Record set >>
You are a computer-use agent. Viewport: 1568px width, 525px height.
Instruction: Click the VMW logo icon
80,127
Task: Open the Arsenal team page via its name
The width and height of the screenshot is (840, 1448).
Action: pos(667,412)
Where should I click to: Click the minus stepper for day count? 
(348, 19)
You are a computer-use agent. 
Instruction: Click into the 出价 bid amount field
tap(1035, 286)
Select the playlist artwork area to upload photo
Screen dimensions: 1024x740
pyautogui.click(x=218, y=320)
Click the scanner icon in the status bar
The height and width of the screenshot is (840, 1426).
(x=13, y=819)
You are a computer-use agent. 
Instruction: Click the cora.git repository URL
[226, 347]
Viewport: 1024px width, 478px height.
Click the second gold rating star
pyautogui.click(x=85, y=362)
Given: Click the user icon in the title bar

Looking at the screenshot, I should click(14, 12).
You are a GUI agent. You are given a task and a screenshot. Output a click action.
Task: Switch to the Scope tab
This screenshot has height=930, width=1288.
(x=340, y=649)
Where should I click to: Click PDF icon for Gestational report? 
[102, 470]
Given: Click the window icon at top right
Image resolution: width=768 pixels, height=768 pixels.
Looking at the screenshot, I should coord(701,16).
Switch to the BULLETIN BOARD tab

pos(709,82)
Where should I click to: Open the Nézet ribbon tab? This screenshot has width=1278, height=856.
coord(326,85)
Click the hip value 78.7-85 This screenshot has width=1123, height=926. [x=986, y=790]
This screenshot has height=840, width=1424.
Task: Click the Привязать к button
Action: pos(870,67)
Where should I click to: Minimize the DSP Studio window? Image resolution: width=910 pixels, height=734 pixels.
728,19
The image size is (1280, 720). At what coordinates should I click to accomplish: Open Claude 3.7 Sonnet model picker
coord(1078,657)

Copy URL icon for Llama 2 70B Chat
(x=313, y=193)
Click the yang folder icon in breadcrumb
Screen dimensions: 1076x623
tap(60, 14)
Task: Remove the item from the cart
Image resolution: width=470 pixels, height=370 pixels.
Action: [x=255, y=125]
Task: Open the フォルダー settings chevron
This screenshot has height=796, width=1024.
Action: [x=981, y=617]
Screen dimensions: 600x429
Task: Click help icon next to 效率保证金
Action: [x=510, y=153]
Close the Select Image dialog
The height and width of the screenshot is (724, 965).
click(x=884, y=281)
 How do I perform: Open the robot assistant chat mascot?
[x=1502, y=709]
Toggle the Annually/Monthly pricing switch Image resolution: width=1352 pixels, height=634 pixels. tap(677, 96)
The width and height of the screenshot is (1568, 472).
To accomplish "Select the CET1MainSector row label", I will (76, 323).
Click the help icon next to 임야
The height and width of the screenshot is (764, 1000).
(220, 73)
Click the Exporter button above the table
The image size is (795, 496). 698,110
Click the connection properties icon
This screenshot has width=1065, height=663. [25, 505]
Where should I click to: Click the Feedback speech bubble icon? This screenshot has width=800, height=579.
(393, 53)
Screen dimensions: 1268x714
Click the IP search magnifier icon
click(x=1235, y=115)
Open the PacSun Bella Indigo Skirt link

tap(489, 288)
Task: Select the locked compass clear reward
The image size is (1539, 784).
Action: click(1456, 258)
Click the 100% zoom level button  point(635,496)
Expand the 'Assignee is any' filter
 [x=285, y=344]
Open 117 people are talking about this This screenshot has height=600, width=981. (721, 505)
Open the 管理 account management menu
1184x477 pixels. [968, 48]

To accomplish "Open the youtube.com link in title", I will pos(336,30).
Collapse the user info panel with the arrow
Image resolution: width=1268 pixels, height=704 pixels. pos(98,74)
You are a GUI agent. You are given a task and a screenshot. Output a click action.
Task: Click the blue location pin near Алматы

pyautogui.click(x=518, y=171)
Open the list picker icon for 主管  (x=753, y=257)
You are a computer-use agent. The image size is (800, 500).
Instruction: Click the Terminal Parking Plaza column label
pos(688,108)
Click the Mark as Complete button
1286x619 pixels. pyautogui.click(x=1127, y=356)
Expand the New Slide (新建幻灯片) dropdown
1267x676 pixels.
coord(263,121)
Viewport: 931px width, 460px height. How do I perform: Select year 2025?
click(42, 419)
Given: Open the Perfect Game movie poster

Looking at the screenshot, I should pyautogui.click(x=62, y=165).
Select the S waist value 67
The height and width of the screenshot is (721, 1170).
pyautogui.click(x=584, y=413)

Task requirements >> Retype exactly the lines of the data above that fall between the line with "Viewport: 1024px width, 478px height." and the line with "Given: Click the window icon at top right", inclusive, and add nothing.

Final answer >>
Viewport: 1024px width, 478px height.
Click the second gold rating star
pyautogui.click(x=85, y=362)
Given: Click the user icon in the title bar

Looking at the screenshot, I should click(14, 12).
You are a GUI agent. You are given a task and a screenshot. Output a click action.
Task: Switch to the Scope tab
This screenshot has height=930, width=1288.
(x=340, y=649)
Where should I click to: Click PDF icon for Gestational report? 
[102, 470]
Given: Click the window icon at top right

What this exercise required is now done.